An ionic liquid-mediated hydrogen-bond network: a pathway to high-efficiency PEMFCs with unlocked active sites of Pt/C catalysts

Abstract

The strong adsorption of ionomer sulfonate groups (–SO₃⁻) onto platinum (Pt) nanoparticles significantly hinders the catalytic activity and mass transport at the Pt/ionomer interface, compromising electrode reaction efficiency in proton exchange membrane fuel cells (PEMFCs). Herein, we reconstruct a hydrogen-bond network using a hydroxyl-functionalized three-dimensional structured ionic liquid (IL) to effectively mitigate ionomer poisoning while unlocking additional active sites of Pt/C catalyst-based membrane electrode assemblies (MEAs).

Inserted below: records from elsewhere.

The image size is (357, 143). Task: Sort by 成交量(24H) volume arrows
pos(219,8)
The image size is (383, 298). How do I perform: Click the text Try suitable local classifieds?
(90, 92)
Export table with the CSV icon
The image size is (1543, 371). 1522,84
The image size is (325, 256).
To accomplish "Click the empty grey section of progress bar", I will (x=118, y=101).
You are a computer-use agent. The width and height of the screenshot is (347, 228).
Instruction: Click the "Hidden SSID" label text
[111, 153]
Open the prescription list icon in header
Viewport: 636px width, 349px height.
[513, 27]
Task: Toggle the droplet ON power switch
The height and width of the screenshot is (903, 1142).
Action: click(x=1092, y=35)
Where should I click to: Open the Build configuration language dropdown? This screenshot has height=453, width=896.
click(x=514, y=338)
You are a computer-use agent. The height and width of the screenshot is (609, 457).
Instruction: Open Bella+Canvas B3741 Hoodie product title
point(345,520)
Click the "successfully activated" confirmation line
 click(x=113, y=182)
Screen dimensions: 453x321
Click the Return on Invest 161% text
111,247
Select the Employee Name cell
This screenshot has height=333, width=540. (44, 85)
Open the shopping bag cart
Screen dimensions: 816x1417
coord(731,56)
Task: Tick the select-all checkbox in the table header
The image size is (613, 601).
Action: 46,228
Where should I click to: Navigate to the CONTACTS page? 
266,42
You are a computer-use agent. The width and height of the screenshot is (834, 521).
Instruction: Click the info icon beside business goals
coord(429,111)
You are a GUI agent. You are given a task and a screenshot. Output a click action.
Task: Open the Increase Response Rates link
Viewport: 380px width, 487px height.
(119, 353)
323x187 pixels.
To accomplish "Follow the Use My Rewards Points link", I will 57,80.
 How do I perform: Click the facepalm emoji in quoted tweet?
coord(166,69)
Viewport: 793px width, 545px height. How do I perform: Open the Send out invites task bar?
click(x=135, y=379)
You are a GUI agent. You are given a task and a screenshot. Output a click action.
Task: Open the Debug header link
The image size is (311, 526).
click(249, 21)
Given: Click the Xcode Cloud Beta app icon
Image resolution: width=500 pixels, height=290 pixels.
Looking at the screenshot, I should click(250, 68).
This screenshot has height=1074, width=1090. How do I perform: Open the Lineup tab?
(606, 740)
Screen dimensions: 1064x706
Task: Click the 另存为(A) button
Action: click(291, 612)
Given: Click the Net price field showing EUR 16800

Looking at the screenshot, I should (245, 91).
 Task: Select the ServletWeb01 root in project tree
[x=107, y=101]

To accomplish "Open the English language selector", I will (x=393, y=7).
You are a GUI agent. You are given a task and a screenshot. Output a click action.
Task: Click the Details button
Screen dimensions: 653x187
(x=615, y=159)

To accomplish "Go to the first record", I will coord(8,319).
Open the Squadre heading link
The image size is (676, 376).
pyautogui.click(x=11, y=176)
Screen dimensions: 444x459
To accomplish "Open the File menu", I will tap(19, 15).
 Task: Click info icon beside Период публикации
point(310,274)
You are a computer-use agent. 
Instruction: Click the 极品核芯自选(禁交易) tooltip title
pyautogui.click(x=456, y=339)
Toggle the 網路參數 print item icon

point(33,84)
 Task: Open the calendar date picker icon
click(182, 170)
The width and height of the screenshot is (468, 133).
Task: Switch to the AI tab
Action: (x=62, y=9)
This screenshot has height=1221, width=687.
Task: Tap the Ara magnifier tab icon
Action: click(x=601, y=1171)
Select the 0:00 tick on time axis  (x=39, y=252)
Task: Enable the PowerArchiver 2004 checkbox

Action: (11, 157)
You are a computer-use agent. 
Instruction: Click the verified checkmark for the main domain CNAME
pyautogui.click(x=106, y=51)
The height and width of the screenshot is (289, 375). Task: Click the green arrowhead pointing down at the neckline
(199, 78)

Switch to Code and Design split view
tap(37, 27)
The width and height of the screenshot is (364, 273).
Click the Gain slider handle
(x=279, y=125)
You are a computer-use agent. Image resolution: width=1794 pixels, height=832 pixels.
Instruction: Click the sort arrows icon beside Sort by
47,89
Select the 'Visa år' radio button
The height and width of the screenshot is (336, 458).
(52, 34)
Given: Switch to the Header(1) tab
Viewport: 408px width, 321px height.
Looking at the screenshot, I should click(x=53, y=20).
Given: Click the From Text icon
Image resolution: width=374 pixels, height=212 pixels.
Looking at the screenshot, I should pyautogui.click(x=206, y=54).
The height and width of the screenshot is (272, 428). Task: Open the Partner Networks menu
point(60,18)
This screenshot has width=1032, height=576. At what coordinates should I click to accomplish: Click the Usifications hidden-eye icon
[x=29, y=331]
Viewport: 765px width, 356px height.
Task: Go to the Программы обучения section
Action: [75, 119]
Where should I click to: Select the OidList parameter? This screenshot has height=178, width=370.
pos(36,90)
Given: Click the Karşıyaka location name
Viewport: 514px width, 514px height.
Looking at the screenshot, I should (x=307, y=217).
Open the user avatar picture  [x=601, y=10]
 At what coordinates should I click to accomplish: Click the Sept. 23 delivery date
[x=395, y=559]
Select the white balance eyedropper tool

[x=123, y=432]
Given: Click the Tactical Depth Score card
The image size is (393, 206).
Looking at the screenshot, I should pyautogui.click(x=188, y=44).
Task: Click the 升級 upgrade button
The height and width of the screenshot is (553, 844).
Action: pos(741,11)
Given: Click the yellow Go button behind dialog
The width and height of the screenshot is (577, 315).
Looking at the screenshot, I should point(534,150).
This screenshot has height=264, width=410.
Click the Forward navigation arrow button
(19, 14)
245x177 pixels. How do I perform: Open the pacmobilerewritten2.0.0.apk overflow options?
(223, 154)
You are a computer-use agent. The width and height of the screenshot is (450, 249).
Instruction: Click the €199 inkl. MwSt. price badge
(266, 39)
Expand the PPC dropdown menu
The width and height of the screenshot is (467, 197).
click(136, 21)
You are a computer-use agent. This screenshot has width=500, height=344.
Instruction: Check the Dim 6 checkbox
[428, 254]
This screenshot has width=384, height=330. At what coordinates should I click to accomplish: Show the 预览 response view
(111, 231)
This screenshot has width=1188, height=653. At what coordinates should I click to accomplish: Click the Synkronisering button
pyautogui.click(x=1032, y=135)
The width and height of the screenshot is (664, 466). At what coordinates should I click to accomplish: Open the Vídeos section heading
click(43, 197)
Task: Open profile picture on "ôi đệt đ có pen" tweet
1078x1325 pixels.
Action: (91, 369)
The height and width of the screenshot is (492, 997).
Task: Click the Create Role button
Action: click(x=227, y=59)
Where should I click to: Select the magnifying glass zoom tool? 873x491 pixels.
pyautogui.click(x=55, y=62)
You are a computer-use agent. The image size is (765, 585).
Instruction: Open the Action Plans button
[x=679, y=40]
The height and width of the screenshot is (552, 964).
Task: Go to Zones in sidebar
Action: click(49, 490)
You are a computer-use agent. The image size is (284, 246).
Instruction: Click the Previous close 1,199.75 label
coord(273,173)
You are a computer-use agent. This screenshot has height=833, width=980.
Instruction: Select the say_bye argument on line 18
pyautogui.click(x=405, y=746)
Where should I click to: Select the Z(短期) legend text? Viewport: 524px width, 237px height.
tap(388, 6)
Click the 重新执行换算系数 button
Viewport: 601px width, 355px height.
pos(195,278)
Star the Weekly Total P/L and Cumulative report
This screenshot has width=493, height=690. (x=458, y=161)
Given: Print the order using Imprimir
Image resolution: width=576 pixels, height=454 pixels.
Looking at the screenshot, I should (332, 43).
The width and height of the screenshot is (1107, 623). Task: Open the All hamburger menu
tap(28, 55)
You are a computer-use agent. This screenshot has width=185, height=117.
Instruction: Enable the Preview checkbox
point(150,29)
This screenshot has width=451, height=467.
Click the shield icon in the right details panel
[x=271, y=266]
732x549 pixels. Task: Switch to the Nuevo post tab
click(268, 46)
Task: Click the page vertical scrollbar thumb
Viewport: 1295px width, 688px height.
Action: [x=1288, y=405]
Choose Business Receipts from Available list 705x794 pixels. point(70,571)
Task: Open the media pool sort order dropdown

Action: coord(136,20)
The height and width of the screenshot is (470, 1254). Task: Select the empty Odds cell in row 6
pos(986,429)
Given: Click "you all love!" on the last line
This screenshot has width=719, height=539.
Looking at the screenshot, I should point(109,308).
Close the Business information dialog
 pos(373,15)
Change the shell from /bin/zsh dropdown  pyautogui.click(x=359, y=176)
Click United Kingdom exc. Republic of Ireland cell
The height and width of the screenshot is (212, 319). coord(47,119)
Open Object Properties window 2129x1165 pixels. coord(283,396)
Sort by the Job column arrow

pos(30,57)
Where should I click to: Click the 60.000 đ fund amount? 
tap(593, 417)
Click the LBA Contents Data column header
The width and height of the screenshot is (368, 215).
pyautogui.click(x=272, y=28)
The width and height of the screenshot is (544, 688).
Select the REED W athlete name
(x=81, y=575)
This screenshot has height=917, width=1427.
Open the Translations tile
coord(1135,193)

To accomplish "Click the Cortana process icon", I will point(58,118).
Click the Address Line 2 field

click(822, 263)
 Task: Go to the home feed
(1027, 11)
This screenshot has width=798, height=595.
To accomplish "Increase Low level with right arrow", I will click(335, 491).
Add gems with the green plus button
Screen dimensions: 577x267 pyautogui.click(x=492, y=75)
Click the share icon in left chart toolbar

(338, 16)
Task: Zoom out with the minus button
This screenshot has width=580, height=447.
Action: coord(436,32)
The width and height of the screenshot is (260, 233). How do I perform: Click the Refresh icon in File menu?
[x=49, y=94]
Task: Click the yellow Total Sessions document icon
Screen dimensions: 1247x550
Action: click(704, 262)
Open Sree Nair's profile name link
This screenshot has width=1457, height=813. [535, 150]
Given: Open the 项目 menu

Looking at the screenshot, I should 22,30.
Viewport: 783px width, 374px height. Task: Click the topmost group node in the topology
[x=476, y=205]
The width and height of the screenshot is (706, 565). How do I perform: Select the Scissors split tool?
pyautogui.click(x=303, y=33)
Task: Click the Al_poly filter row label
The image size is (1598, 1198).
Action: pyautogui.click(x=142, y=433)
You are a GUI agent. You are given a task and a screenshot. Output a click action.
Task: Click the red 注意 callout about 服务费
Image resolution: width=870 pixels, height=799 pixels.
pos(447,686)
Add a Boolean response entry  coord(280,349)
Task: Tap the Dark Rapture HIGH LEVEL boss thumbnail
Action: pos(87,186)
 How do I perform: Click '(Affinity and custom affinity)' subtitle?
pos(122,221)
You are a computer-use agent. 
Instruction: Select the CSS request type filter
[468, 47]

A triple-promotion mechanism is proposed: enhancing proton conductivity through an extended hydrogen-bond network, improving local oxygen transport via reducing ionomer density on the Pt surface through hydrogen bonding interactions between the IL and –SO₃⁻, and boosting catalytic activity by upshifting the d-band center and weakening the Pt–O bond. This mechanism is rigorously verified through in situ and ex situ characterization, molecular dynamics simulations, and density functional theory calculations. As a result, MEAs integrated with an IL-modified Pt/C catalyst (IL-Pt/C) exhibit a 1.0-fold increase in mass activity (0.220 vs. 0.112 A mg_Pt⁻¹), a 47.3% reduction in pressure-independent resistance (0.10 vs. 0.19 s cm⁻¹), and a 36% decrease in proton conductivity resistance (0.096 vs. 0.150 Ω cm²), achieving a notable peak power density of 1.54 W cm⁻² (H₂/air). This IL modification strategy presents a rational approach for optimizing the Pt/ionomer interface and improving PEMFC performance.